▶ _Exercise aim_
Transcribe, word for word, every line from the one containing "Center align the text horizontally" through the final line of the records, and omit the pictures.

▶ _Input for this task_
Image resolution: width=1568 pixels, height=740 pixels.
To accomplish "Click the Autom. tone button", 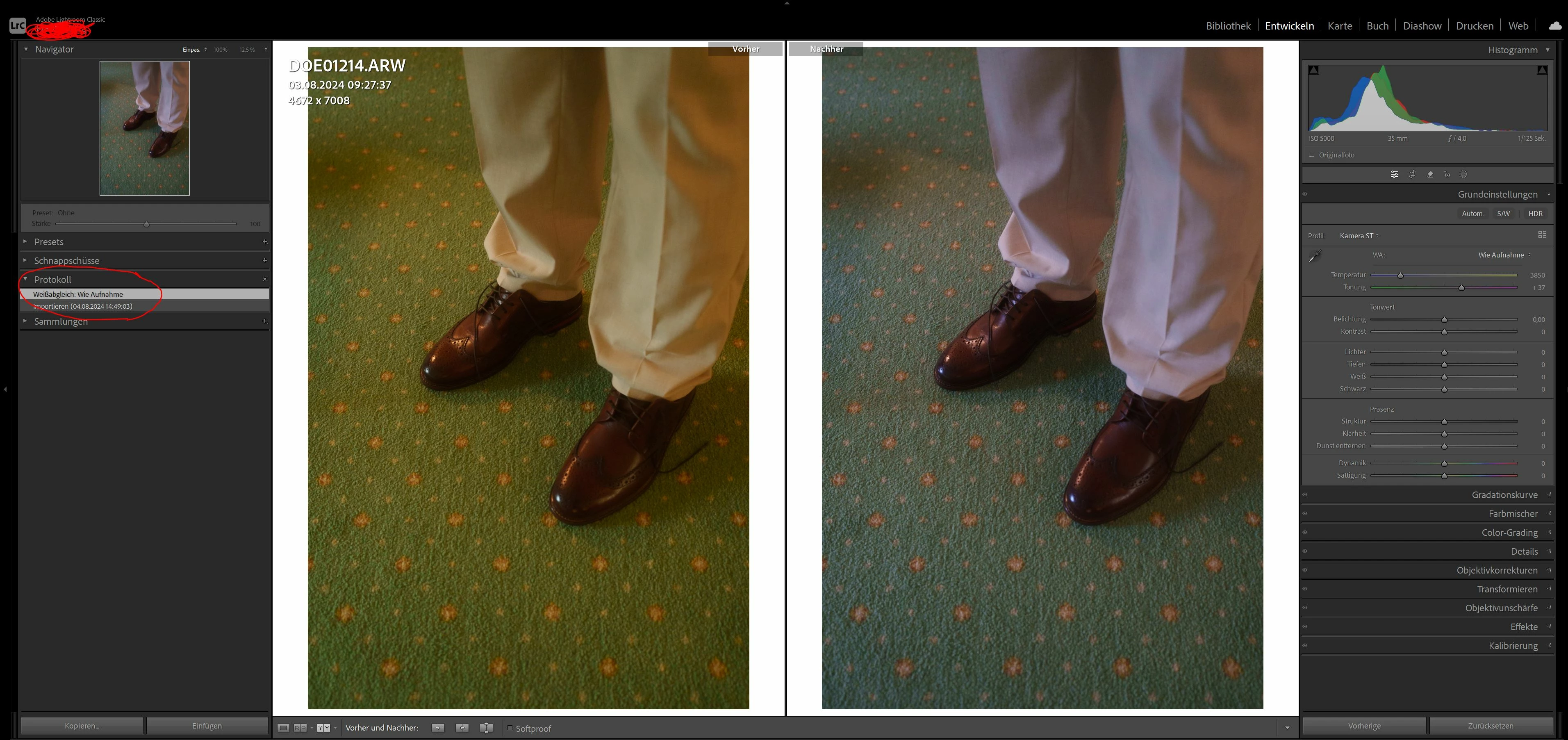I will (x=1472, y=214).
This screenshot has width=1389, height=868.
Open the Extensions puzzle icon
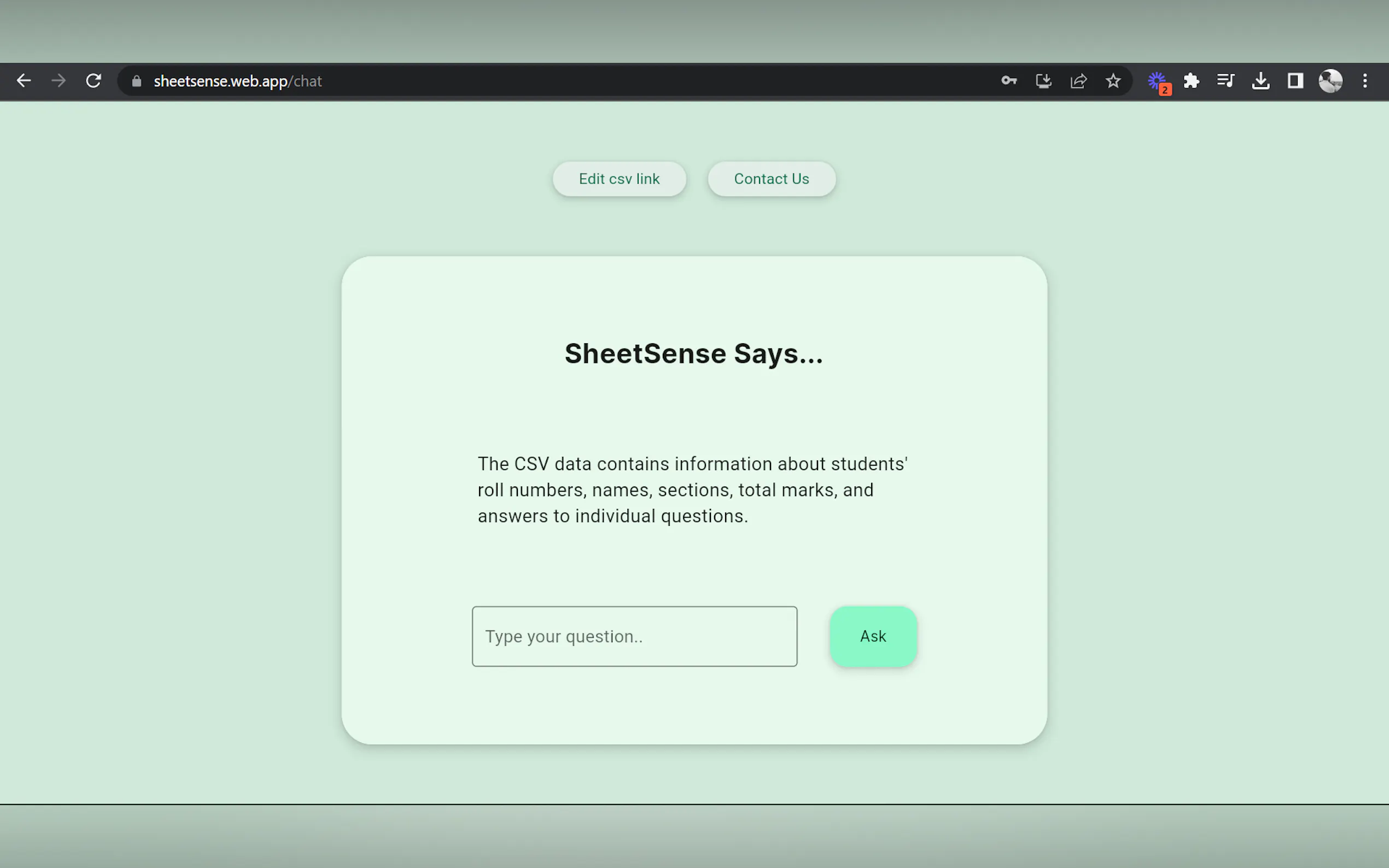1192,81
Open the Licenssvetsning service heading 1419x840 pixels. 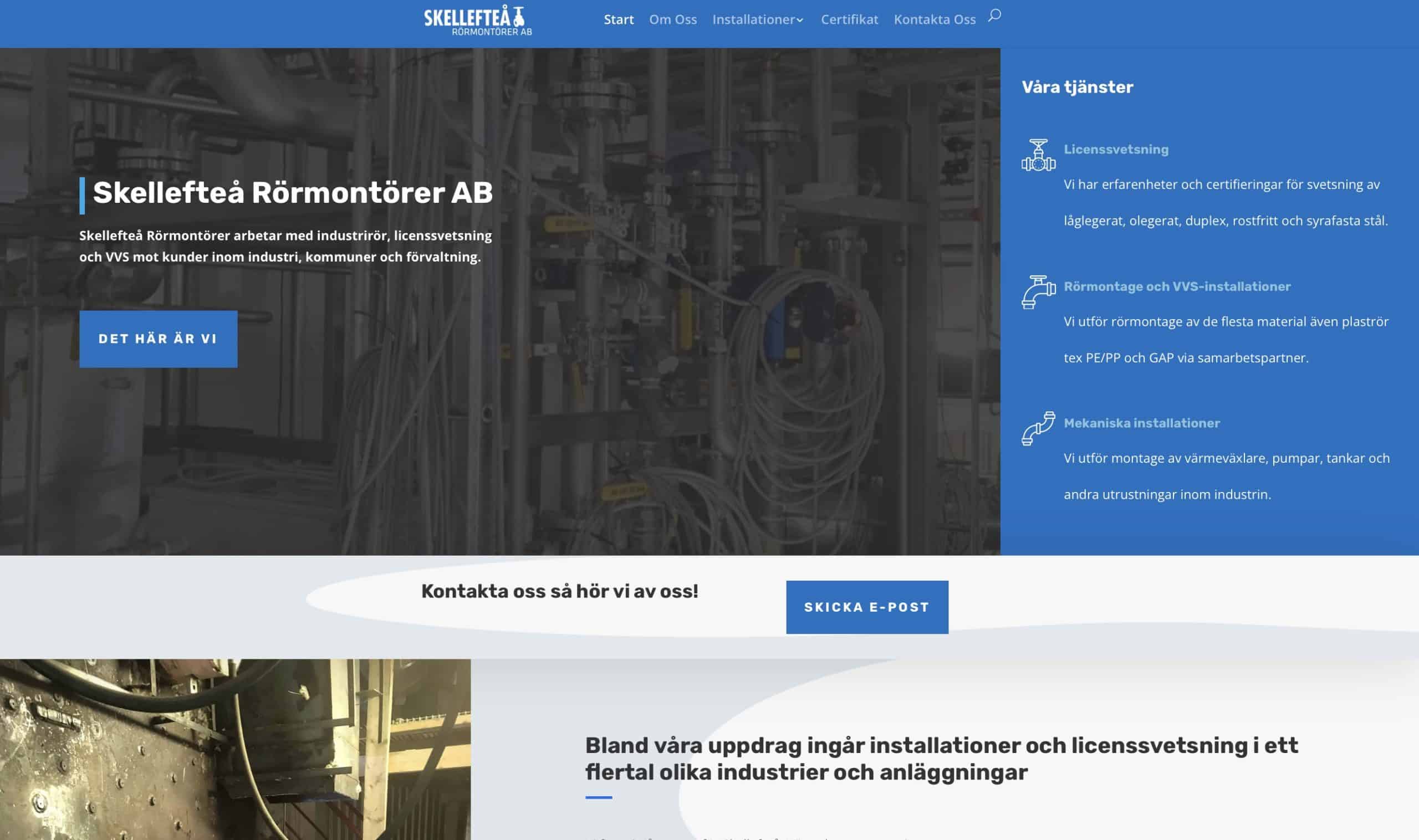pyautogui.click(x=1115, y=150)
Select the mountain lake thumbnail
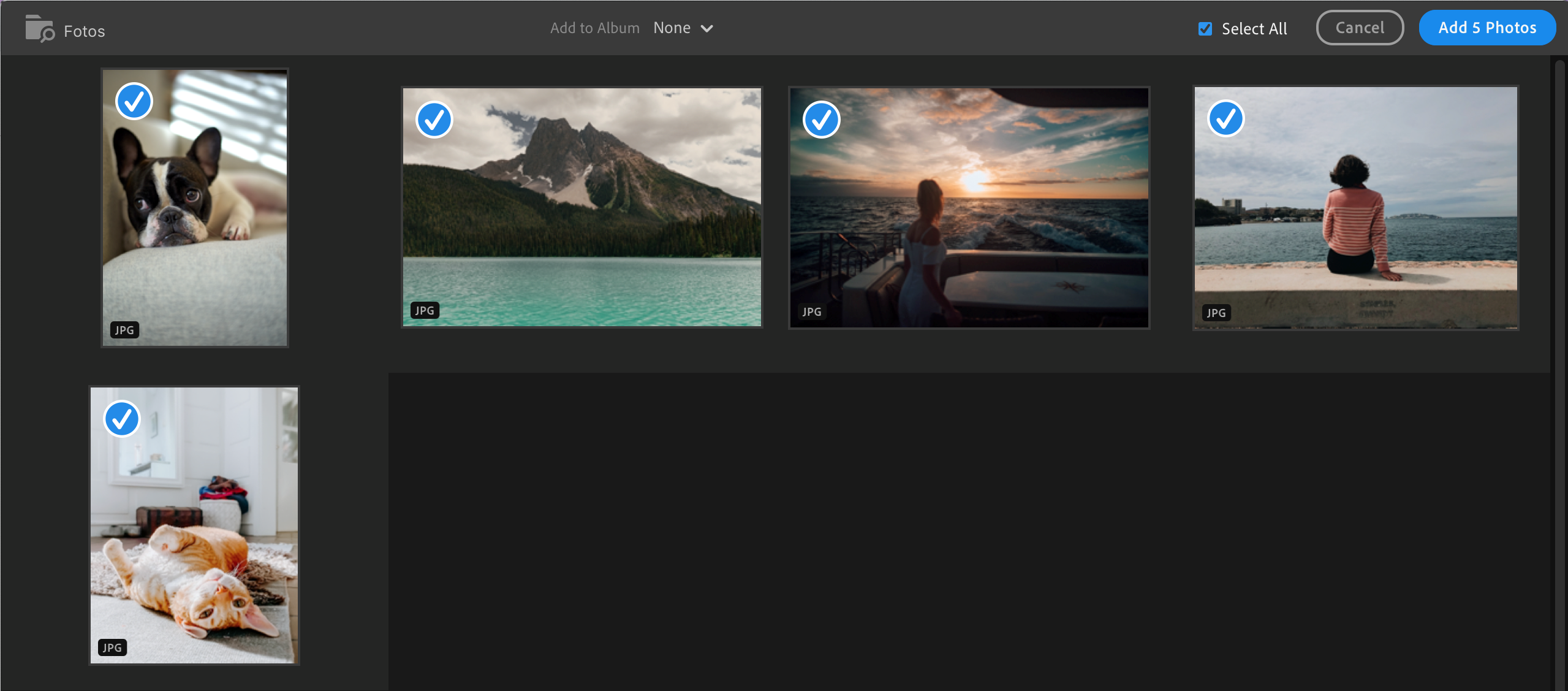Screen dimensions: 1568x691 tap(581, 208)
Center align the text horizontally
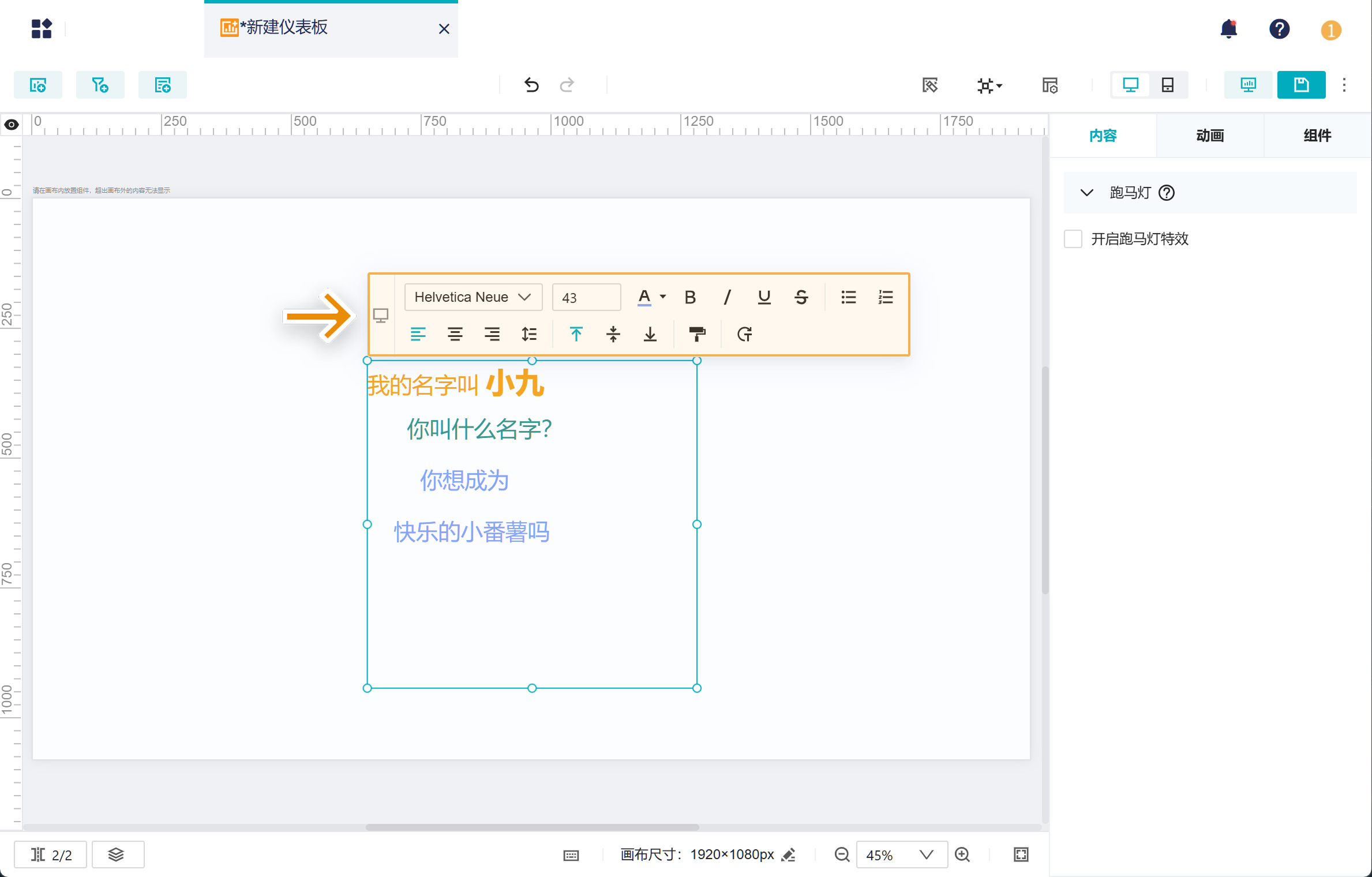 (x=455, y=334)
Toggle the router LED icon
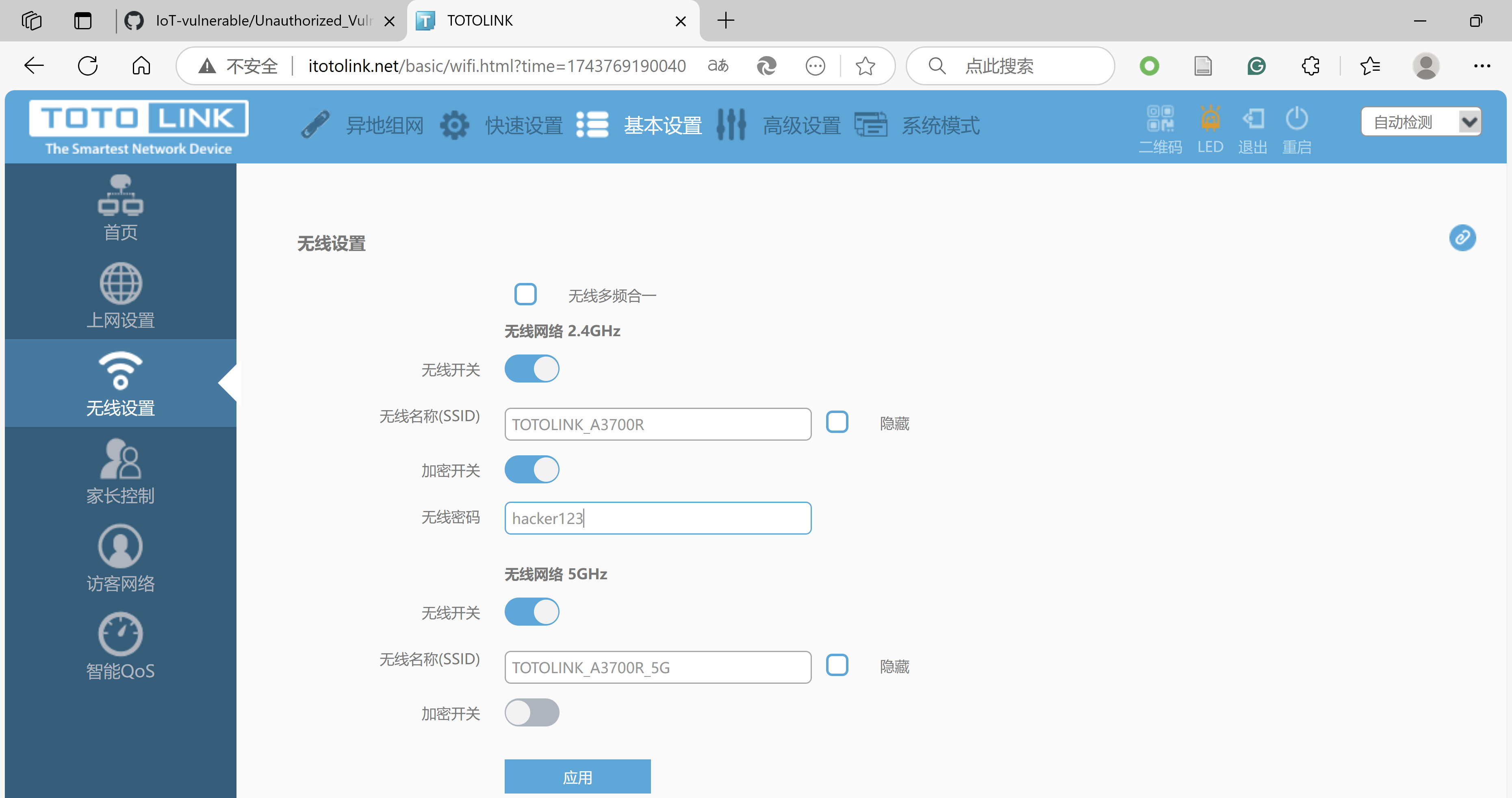 click(1210, 119)
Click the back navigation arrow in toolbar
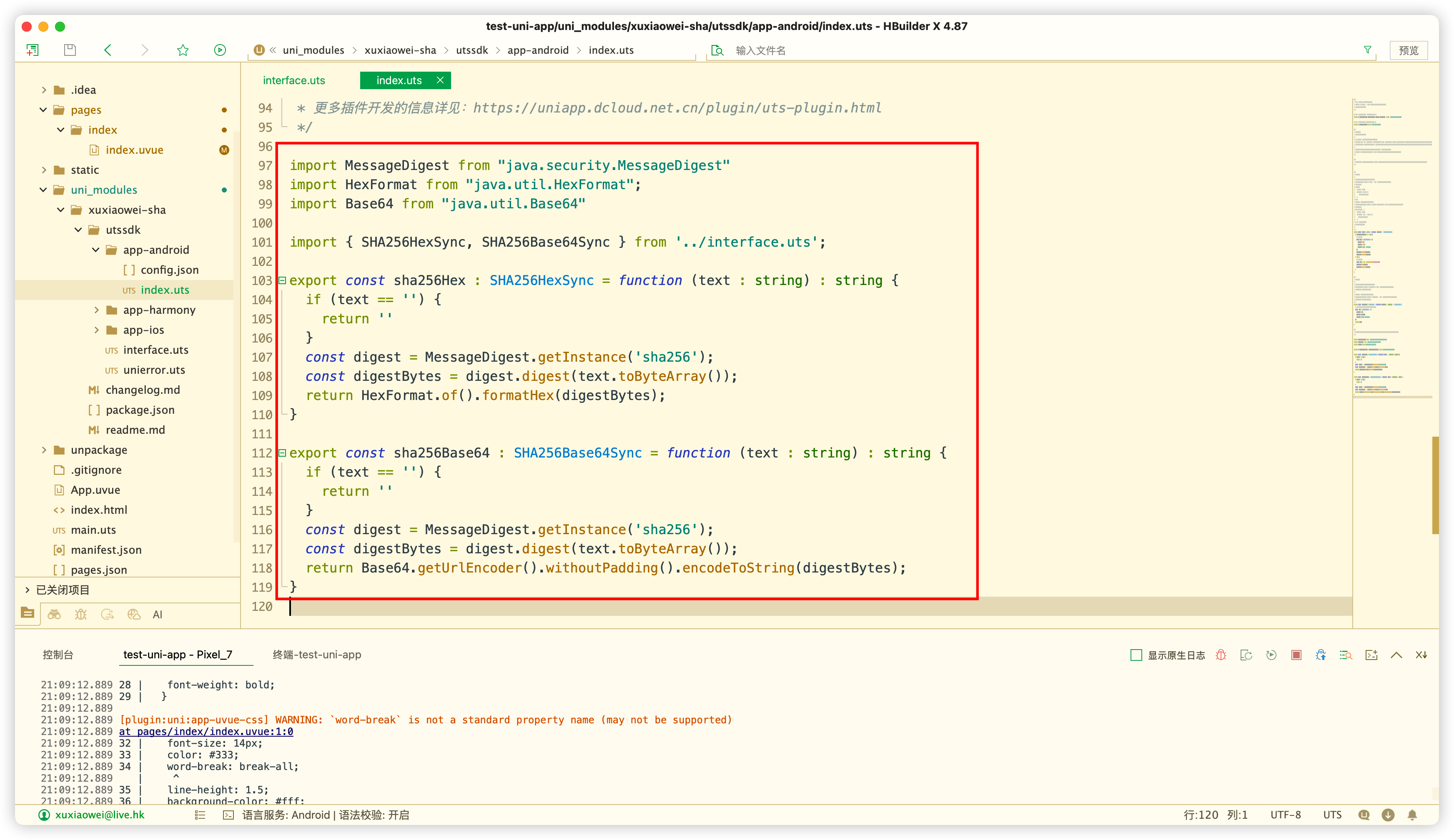Image resolution: width=1454 pixels, height=840 pixels. [x=108, y=50]
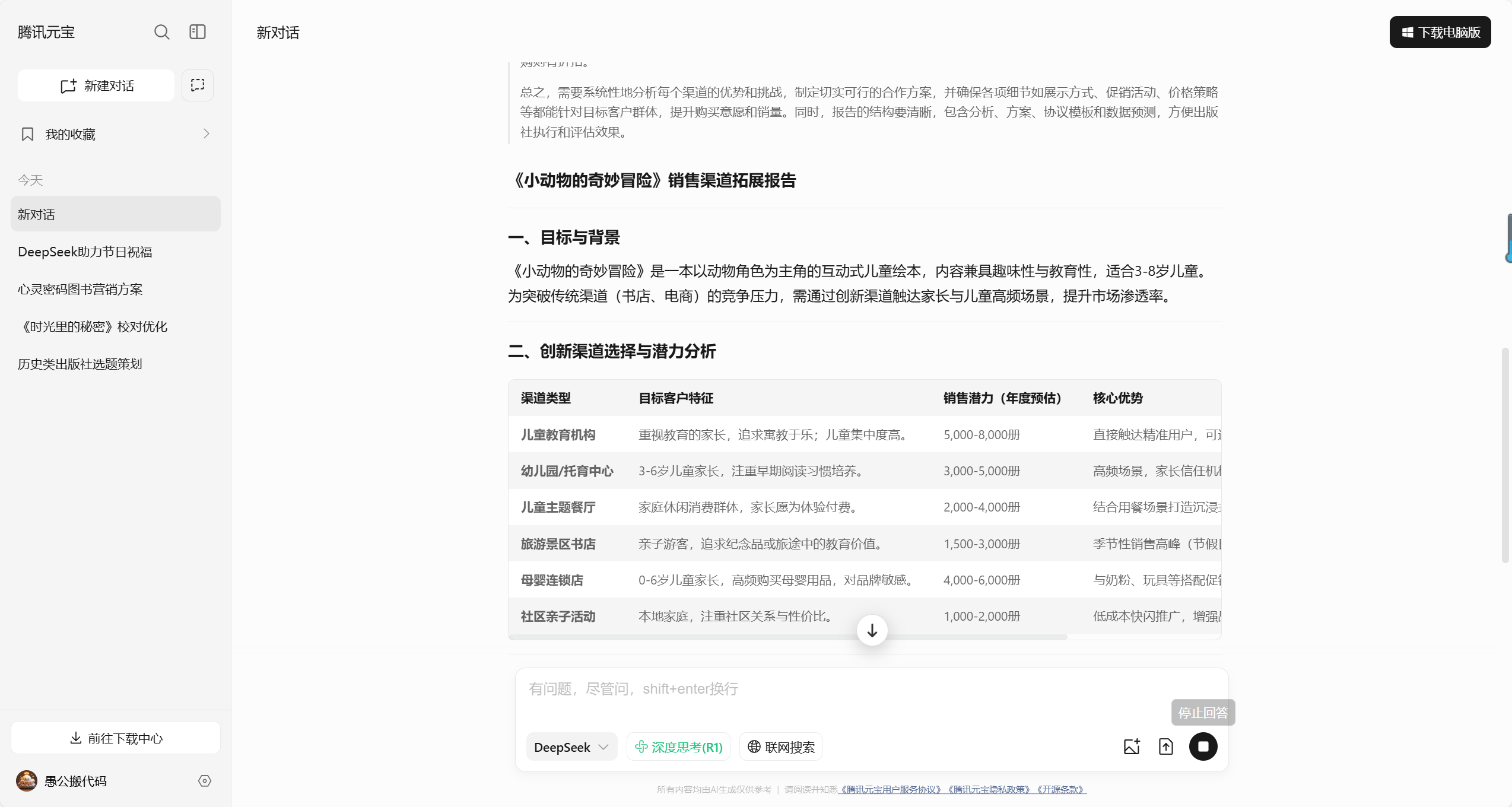Viewport: 1512px width, 807px height.
Task: Expand 我的收藏 favorites chevron
Action: click(206, 134)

▶ _Task result_
Center align the text horizontally
 (x=455, y=334)
Toggle the router LED icon
 click(1210, 119)
Click the back navigation arrow in toolbar
Image resolution: width=1454 pixels, height=840 pixels. [x=108, y=50]
Viewport: 1512px width, 807px height.
Task: Expand 我的收藏 favorites chevron
Action: click(206, 134)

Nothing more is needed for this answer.